Nursing as a profession is seriously short-changed in the Nurse Reinvestment Act. Medical education receives $9 billion a year in federal funds while nursing receives $100 million. More than 5,700 qualified students were denied admission to nursing schools because of lack of faculty to teach nursing. Fifty percent of the faculty are not doctoral prepared, and faculty in many nursing schools have no preparation in teaching, other than patient education during their basic nursing education. Enrollments in entry-level baccalaureate programs increased in fall 2001, but the number of students in the pipeline is still insufficient to meet the projected demand for 1 million new nurses over the next 10 years.

 

As states are developing their individual strategies for addressing the nursing shortage with various legislative actions, many other political issues need to be considered as well, not the least of which is patient safety. The response to patient safety legislation has resulted in a report entitled "The Challenge of Assessing Patient Safety in America's Hospitals," which provides a framework to help health care purchasers, providers, policy makers, and the public evaluate proposed patient quality and safety standards. We will see what the response to the various legislative actions to address the nursing shortage is and how it plays out.

 

I do know that if we ever get our collective act together, we can make a great difference, but we never seem to agree, negotiate, and concede our differences for the larger effort of the entire profession.
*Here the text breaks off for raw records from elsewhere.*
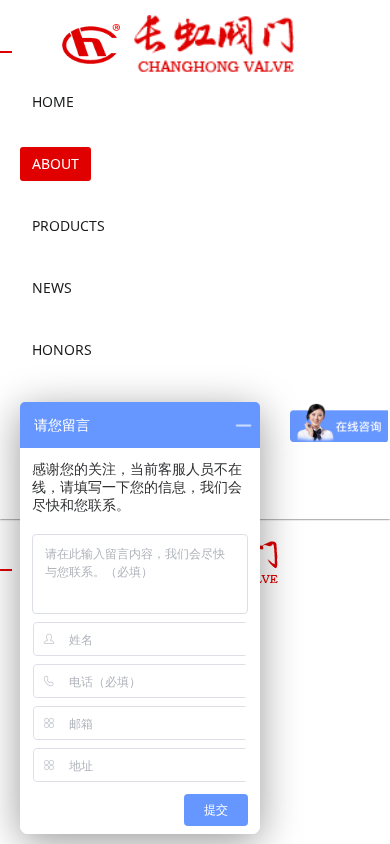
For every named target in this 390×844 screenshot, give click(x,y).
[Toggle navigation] (6, 52)
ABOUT (55, 163)
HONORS (62, 349)
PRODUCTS (68, 225)
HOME (53, 101)
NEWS (52, 287)
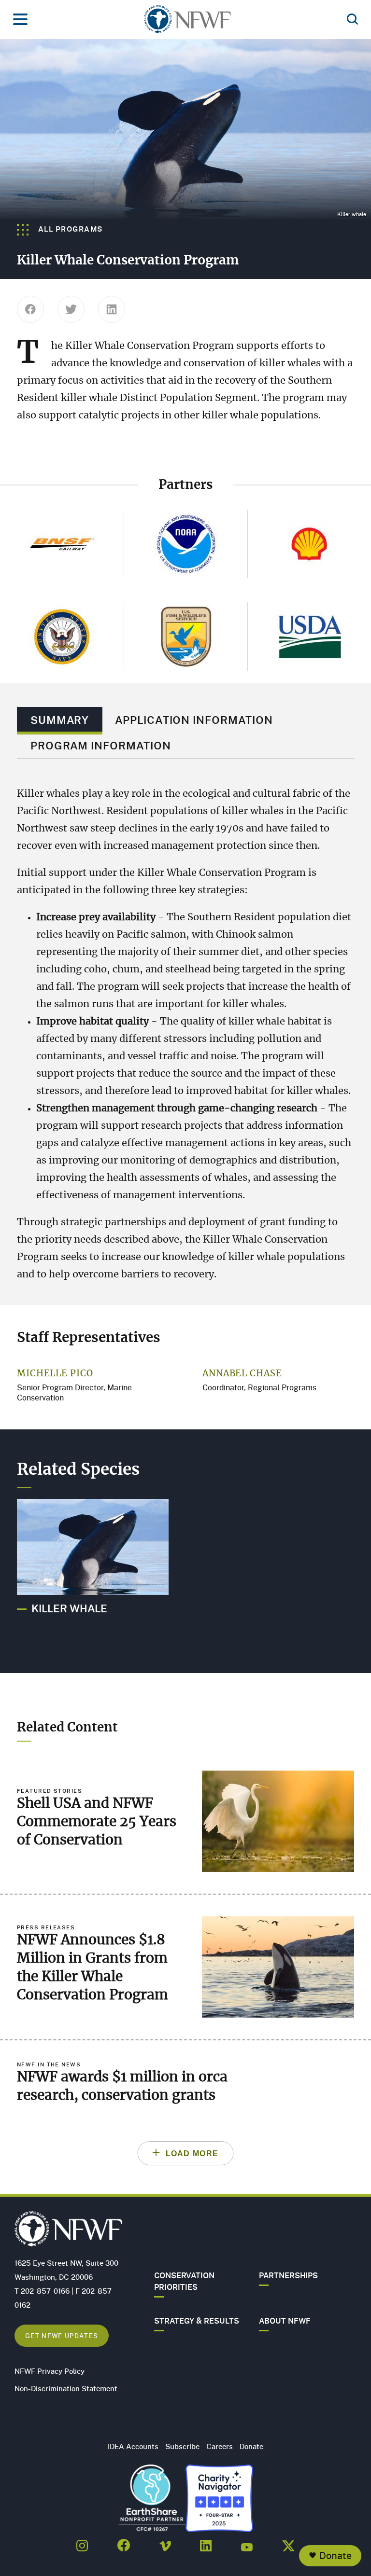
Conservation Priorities (184, 2281)
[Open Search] (352, 20)
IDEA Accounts (133, 2446)
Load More (192, 2153)
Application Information (194, 720)
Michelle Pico (55, 1374)
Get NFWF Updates (61, 2335)
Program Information (100, 745)
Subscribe (182, 2446)
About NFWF (285, 2321)
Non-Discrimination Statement (65, 2388)
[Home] (187, 22)
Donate (335, 2555)
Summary (59, 720)
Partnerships (288, 2275)
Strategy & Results (196, 2321)
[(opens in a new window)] (82, 2542)
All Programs (69, 228)
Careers (219, 2446)
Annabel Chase (242, 1374)
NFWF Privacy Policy (49, 2371)
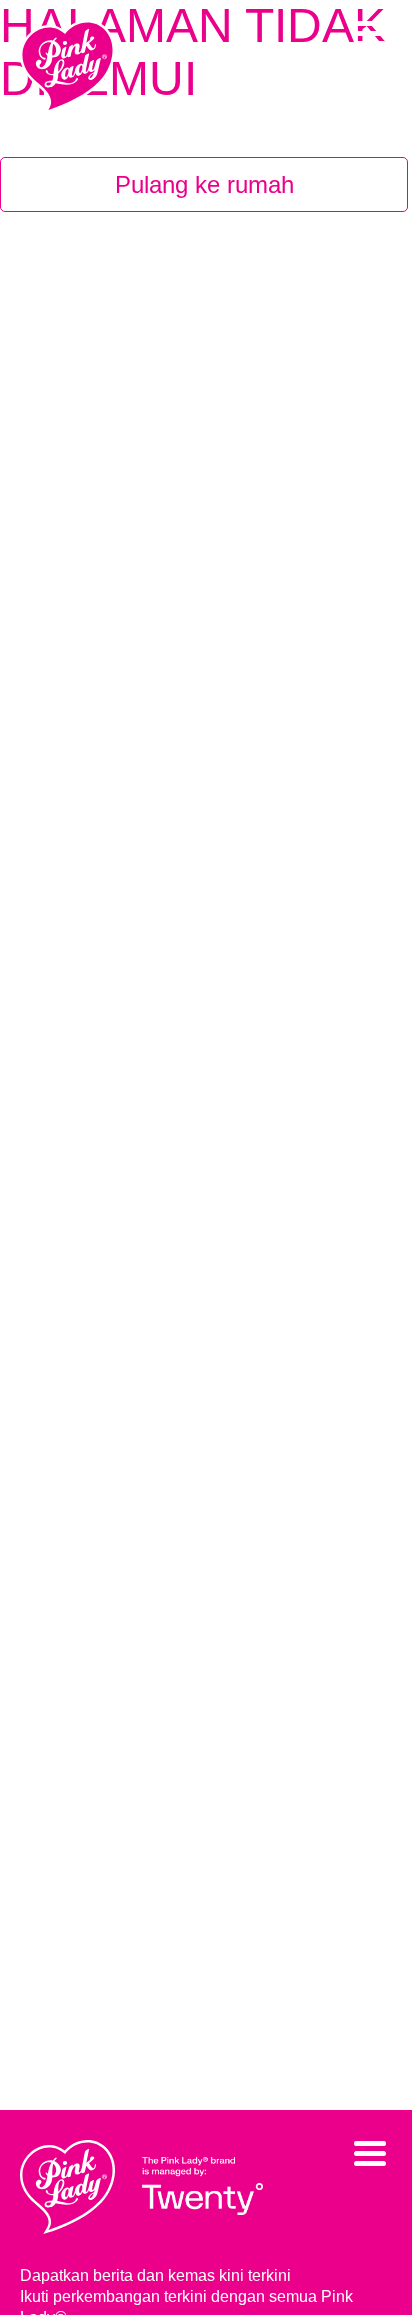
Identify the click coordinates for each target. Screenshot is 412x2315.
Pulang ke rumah (204, 184)
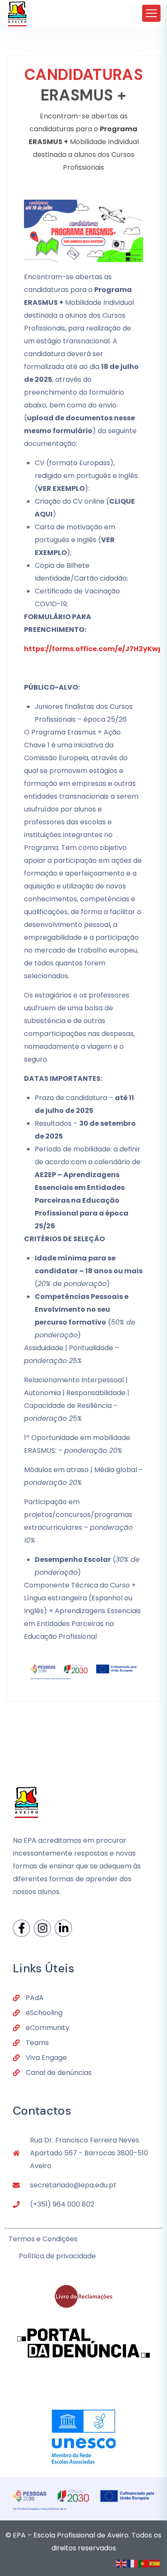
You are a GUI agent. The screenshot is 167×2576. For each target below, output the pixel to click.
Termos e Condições (43, 2239)
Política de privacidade (57, 2256)
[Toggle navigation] (151, 13)
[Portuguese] (143, 2563)
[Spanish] (155, 2563)
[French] (132, 2563)
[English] (121, 2563)
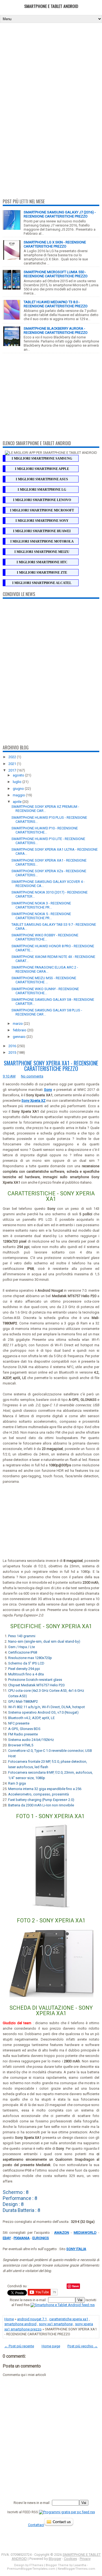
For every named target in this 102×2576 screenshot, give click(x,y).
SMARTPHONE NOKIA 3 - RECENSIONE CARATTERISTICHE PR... (41, 905)
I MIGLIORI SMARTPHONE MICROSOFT (42, 510)
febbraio (20, 1030)
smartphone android (20, 2324)
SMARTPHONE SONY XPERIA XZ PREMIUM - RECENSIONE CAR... (45, 809)
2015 (12, 1052)
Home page (51, 2346)
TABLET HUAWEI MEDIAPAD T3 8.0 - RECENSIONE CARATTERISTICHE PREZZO (56, 304)
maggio (19, 795)
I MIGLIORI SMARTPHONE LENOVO (42, 500)
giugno (19, 789)
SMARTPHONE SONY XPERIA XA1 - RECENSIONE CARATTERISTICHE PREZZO (51, 1065)
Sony (48, 1090)
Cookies (70, 2559)
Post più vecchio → (82, 2346)
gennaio (19, 1037)
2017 (12, 770)
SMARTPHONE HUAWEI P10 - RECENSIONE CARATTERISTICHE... (44, 830)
So we continue in our individual bailiwicks in our legislative politics, such as California and the recent staffing ratio legislation or the lack of cohesiveness for all of nursing education, including associate degree, diploma, and practical nurses along with baccalaureate degree programs. We need every kind of nurse for the future health, welfare, and safety of our nation. We have beat the drum of a baccalaureate entry requirement into nursing for too long. Look at the staff nurses giving care today, and find out that they are doing excellent jobs with diploma or associate degree preparation. As Pogo has said: "We have met the enemy and it is us!" We could be so politically powerful as the largest health care provider workforce, if only we would unite.